When he met up with his tutor, they endeavoured to commit the tune to paper, and proceeded to present it to several music companies in the hope of identifying the original. Nothing came of this, and when Deiro had progressed enough with his lessons, he arranged the tune from memory.

Deiro was a fine accordion player and when he moved to America, he played the march everywhere he went. It was an immediate success and he entitled it Bersaglieri or Sharpshooters.

While in New York in 1910 he was asked to make 10 records, one of which was this march. On a later recording, named Italian Army March by Deiro, he found on the last publication a second title of Curro Cuchares by G. Metallo. He was informed that a similar march had been discovered by this title. 

The two marches were by no means identical, and the march as we know it today is certainly Deiro's version and it was he who popularised it.

Count Guido Pietro Deiro (01.09.1886 - 26.07.1950) was a famous vaudeville star, international recording artist, composer and teacher.
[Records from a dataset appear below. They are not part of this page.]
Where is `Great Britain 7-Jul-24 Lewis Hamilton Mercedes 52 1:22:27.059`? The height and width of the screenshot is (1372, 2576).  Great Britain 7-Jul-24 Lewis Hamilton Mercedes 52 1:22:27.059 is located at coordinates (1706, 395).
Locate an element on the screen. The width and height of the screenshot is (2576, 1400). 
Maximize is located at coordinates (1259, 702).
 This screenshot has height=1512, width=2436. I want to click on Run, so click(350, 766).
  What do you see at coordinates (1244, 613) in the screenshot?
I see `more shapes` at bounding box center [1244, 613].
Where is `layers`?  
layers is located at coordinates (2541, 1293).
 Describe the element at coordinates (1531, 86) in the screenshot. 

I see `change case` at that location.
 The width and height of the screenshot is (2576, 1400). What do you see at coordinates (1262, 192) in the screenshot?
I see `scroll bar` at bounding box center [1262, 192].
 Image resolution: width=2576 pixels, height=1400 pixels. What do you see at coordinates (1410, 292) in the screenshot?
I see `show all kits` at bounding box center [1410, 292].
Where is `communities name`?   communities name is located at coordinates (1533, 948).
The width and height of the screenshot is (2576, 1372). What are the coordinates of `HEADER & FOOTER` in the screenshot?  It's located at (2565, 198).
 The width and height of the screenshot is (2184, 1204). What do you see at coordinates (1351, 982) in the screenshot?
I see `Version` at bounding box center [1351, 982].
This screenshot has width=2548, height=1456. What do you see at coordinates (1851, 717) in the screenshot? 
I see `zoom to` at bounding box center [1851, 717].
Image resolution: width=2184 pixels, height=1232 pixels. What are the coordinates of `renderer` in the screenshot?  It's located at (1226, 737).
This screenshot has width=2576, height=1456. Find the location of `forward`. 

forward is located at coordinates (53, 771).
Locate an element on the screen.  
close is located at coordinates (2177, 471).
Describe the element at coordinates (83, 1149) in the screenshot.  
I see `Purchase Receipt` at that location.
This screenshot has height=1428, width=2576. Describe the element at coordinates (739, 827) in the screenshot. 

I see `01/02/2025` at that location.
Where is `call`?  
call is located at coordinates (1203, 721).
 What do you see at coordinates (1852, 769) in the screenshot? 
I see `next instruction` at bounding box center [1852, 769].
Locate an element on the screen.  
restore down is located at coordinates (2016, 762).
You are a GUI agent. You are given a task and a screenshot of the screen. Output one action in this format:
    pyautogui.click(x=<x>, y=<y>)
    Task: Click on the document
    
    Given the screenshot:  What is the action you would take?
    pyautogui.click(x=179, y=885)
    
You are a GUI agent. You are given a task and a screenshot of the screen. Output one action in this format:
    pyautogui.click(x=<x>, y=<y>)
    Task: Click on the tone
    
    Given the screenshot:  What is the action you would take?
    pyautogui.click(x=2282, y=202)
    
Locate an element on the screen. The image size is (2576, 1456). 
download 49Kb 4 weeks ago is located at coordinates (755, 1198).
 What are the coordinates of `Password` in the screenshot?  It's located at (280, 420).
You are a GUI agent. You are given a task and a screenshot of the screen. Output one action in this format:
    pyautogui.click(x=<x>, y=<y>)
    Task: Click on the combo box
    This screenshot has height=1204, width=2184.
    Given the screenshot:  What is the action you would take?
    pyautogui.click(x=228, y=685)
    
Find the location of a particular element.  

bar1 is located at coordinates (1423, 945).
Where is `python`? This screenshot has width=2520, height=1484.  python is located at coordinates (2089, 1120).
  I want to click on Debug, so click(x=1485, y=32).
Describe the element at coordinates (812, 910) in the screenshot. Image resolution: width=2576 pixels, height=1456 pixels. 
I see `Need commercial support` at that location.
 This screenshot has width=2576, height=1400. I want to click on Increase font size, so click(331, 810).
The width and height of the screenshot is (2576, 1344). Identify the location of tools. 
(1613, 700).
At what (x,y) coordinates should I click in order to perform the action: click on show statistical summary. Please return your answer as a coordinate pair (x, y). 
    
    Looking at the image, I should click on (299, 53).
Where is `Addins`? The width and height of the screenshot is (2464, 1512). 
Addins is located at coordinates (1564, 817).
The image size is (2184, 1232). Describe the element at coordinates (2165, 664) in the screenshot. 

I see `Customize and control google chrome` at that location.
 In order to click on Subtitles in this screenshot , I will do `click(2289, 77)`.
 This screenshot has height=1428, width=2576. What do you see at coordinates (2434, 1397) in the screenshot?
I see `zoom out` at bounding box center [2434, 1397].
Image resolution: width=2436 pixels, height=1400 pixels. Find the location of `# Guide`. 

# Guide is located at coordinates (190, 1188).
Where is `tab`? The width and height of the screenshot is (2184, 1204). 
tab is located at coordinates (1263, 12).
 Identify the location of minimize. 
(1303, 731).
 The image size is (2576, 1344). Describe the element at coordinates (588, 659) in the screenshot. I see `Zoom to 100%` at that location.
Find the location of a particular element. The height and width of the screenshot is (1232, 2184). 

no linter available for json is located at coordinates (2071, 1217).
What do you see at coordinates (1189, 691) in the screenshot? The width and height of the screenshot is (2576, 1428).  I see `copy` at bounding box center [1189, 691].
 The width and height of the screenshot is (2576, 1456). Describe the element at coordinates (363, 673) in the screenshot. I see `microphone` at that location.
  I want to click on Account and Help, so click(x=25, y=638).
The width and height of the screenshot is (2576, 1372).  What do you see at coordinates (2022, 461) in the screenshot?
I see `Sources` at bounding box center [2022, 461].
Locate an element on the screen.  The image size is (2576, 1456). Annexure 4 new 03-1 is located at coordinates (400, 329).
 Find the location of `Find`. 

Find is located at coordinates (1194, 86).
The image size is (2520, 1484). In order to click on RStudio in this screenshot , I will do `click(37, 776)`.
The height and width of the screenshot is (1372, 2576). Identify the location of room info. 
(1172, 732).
He was the first piano-accordionist to appear on big-time vaudeville, records, radio and the screen. Guido usually performed under the stage-name "Deiro", and he and his younger brother Pietro were among the highest paid musicians on the vaudeville circuit - they did much to introduce and popularise the piano accordion in the early 20th century.

He was born in Salto Canavese, near Turin into a minor aristocratic family and while he was a young boy he learned to play an ancient flute-like instrument called an ocarina. It was an uncle who saw his musical potential and acquired for him, when Guido was nine years of age, a two-row button accordion. Apparently he often played outside his father's store and attracted potential customers. He was later to study under the famous Italian accordionist-composer Giovanni Gagliardi.